#### Task description:
Those lines of the following listing which contain the string "click" should be returned.

#### Data records:
========

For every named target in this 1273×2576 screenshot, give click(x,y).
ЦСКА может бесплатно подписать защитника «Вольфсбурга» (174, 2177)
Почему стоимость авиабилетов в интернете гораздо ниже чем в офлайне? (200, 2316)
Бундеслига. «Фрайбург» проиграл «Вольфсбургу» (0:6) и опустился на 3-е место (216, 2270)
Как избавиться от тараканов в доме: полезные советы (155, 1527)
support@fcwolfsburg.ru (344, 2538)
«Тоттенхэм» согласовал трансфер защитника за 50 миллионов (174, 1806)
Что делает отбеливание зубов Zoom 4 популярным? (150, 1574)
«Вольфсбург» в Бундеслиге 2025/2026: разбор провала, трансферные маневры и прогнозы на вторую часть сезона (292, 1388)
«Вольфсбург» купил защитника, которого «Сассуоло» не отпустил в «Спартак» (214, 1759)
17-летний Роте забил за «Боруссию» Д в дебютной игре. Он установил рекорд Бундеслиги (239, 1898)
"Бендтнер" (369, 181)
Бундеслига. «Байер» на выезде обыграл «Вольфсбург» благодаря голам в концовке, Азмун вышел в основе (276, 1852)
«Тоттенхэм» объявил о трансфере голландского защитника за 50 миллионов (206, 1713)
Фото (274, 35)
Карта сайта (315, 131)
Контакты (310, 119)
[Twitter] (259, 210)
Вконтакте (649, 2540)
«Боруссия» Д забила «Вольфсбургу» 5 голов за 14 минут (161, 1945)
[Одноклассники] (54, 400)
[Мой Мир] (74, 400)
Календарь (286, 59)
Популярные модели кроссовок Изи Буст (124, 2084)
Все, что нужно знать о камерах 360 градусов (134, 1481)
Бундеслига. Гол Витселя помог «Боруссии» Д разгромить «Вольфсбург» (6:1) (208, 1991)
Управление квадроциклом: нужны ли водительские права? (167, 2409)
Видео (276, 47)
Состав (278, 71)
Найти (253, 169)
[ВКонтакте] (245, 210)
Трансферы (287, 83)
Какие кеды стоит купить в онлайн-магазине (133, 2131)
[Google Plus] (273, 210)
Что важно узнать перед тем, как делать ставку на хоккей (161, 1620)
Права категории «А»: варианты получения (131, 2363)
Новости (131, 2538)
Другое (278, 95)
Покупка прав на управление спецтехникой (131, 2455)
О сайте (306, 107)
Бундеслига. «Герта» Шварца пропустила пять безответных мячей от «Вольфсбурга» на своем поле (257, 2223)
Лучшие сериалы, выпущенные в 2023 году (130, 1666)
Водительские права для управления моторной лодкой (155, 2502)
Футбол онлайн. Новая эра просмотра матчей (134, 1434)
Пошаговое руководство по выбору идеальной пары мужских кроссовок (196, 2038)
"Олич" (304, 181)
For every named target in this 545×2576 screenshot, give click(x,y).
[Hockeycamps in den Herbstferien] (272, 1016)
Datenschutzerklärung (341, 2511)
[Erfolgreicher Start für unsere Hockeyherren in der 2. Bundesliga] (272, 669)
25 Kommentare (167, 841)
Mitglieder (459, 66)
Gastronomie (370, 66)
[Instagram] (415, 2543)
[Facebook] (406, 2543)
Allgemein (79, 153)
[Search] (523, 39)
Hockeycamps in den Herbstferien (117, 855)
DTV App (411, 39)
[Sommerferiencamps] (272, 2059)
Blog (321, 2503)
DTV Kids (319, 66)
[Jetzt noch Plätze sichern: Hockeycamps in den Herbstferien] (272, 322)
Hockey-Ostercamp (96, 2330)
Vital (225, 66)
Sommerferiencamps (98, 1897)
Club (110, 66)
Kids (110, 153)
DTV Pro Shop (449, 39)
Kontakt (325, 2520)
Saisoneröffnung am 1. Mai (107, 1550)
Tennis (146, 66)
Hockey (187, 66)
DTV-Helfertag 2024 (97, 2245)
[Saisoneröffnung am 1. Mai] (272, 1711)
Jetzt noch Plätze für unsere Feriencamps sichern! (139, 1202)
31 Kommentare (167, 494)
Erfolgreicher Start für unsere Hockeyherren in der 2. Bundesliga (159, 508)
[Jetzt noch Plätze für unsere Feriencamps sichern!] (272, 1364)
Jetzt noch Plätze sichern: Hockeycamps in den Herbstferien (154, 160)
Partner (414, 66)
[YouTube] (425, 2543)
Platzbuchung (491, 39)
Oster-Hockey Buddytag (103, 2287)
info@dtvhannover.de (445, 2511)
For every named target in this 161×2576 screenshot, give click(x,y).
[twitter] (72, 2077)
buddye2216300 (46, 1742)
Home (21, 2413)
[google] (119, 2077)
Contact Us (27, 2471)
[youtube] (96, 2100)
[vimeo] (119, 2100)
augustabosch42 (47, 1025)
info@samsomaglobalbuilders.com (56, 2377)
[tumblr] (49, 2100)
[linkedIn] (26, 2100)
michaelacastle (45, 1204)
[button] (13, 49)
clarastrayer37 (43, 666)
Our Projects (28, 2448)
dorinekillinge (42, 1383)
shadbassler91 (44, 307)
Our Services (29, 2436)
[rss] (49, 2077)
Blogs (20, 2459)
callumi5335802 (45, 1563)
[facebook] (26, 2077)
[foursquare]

========

#### Response:
For every named target in this 1273×2576 screenshot, give click(x,y).
For every named target in this 545×2576 screenshot, give click(x,y).
For every named target in this 161×2576 screenshot, give click(x,y).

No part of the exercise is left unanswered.